Una y otra vez, a hurtadillas, asomábamos por las rendijas de la puerta de madera o por las dos ventanas pequeñas. Creo que mirábamos más dentro de nuestra imaginación que al interior del cuartito, donde la penumbra envolvía todo lo que, desde hacía años, se encontraba secretamente atesorado.

Mi abuelita Clarita -así, con ese amor y el recuerdo que siempre le he tenido- vivía con mi tía Magdalena, su única hija mujer, hermana de mi padre. Las dos conservaban, en la memoria y en las habitaciones, pedazos del ayer, remembranzas, fragmentos y suspiros de gente y trozos de historias.

Fue tras la muerte de mi abuelita Clarita, cuando mi padre y mi tía Magdalena autorizaron, finalmente, que mis hermanos y yo entráramos al recinto clausurado durante tantos años, con aroma a pasado, a días y años distantes, desde luego con la presencia de alguno de ellos.

Olía a papel y a madera.
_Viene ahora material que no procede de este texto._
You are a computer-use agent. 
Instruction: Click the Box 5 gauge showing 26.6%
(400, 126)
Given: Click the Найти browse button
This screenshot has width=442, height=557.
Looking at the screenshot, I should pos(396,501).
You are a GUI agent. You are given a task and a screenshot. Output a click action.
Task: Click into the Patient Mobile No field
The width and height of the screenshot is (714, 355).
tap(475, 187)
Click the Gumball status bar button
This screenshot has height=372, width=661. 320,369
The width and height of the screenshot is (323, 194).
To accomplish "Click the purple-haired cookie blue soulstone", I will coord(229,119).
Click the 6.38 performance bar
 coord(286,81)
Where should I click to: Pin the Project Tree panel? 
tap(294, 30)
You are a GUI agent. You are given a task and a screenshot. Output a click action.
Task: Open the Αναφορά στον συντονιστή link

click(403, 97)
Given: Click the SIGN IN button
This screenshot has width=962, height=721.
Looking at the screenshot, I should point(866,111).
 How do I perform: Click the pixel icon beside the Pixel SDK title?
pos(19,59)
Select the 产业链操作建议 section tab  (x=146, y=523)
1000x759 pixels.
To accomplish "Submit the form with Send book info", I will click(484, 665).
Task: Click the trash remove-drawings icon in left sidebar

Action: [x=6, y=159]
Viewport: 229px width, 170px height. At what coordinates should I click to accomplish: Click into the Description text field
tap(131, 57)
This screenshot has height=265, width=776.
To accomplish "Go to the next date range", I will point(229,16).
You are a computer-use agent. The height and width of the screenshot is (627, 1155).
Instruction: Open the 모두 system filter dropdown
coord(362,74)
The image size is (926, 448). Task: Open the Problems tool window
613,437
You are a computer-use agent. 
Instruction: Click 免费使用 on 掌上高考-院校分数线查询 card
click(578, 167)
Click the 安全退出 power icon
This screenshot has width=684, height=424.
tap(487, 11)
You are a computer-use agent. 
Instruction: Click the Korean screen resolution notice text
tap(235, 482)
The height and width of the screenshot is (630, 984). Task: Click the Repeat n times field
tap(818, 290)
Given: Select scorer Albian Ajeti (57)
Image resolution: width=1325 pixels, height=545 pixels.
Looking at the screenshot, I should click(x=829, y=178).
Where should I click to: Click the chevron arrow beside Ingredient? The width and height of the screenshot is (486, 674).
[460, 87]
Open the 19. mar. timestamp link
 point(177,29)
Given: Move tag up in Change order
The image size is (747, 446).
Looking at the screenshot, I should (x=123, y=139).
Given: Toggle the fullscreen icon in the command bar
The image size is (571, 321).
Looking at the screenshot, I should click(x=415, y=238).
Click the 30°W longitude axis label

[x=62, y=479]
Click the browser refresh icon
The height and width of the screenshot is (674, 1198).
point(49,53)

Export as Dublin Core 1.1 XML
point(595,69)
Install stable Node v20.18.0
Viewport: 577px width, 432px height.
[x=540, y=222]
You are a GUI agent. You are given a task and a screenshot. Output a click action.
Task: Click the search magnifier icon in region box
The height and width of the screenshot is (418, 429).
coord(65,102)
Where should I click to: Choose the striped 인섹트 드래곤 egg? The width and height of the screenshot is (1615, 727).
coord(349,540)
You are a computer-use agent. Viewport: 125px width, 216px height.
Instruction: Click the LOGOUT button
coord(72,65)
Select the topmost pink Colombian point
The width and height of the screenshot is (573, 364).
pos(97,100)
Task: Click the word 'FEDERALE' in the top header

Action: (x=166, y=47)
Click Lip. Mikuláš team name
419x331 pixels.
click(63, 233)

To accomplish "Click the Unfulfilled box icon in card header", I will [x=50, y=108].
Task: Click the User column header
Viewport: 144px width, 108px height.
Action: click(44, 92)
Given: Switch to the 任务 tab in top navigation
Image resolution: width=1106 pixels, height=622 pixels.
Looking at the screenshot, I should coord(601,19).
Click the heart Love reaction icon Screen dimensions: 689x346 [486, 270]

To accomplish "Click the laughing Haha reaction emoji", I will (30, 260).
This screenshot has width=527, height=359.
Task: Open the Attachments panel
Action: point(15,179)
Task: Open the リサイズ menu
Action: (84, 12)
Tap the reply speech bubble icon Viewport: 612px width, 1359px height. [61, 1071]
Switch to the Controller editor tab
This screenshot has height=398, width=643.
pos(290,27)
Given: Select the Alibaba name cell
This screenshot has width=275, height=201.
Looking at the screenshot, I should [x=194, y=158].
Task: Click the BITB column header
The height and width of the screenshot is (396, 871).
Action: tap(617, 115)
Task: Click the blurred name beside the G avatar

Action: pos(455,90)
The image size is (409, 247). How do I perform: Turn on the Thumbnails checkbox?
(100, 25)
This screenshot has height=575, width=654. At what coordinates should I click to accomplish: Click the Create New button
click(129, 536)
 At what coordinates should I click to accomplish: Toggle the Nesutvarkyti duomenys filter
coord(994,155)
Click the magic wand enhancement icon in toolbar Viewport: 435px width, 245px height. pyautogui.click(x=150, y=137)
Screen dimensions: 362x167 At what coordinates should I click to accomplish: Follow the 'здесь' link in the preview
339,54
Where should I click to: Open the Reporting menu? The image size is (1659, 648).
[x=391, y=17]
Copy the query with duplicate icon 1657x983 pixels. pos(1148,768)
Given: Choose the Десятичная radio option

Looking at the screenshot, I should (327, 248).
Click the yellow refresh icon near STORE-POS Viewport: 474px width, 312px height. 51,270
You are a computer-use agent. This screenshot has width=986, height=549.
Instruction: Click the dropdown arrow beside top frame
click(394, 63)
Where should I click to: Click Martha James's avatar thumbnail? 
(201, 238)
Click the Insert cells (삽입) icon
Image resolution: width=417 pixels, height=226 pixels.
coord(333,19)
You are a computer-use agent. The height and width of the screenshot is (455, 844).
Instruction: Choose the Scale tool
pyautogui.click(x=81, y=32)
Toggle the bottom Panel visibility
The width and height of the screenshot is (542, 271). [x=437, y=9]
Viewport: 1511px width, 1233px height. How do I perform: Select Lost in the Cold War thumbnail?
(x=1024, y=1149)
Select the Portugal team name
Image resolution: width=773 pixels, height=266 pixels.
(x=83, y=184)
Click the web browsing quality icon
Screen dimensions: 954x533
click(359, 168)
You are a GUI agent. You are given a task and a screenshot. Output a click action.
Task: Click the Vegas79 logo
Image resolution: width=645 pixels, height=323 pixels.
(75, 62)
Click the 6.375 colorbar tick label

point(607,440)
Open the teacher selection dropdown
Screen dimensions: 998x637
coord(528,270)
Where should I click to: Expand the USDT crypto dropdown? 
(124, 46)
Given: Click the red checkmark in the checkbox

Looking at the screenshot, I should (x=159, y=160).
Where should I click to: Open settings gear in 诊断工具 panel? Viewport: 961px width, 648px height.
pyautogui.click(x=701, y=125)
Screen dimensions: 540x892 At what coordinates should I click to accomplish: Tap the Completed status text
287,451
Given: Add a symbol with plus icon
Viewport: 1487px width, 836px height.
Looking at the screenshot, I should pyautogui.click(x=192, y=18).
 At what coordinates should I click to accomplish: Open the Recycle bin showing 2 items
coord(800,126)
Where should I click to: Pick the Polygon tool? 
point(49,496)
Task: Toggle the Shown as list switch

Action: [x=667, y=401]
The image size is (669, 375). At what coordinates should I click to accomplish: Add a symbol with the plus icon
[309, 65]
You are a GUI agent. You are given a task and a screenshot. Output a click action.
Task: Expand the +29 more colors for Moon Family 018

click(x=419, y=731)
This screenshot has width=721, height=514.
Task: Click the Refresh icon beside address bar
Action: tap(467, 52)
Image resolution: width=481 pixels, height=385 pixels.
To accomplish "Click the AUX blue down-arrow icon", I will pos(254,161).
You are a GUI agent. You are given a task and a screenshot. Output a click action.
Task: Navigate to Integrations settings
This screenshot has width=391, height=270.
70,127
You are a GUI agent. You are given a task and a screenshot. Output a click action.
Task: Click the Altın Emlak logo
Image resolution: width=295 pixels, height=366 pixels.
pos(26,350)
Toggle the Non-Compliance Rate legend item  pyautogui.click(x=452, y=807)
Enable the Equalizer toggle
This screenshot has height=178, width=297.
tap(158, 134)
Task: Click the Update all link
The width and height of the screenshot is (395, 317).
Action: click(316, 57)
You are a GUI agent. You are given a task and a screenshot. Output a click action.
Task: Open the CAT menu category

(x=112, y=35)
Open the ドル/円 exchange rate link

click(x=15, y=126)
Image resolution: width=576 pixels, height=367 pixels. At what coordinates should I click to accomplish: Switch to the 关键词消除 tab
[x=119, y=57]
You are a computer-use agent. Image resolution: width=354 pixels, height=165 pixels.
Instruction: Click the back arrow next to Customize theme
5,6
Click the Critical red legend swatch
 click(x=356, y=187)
Había un mueble de puertas corredizas, fabricado por mi padre en sus años juveniles, que albergaba una colección enorme e interesante de libros, tesoro de letras impresas que de inmediato atrapó mi atención. Cada obra formaba parte de la biblioteca familiar que teníamos en nuestra casa. Había libros de arte, cultura, historia y todas las ciencias. Parecía que el conocimiento, la fantasía, el aprendizaje, los sueños, la experiencia se encontraban reunidos en las páginas impresas de las obras y que pronto regresarían al lado de los otros libros, sus compañeros y hermanos de anaqueles durante tantos años.

Próximas a las obras, se encontraban, como piezas de museo, las esculturas de madera que mi padre había elaborado artísticamente, en los años de su juventud, al lado de objetos antiguos, fotografías de nuestros antepasados y hasta el portafolio de madera que perteneció a mi tío Juan, quien falleció durante la adolescencia, el cual, por cierto, todavía contenía sus cuadernos, lápices, tintero y libros. Era el hermano menor de mi padre. Nació el mismo día que yo, el 30 de marzo, pero muchos años antes, igual que mis antepasados Jean y María Antonieta.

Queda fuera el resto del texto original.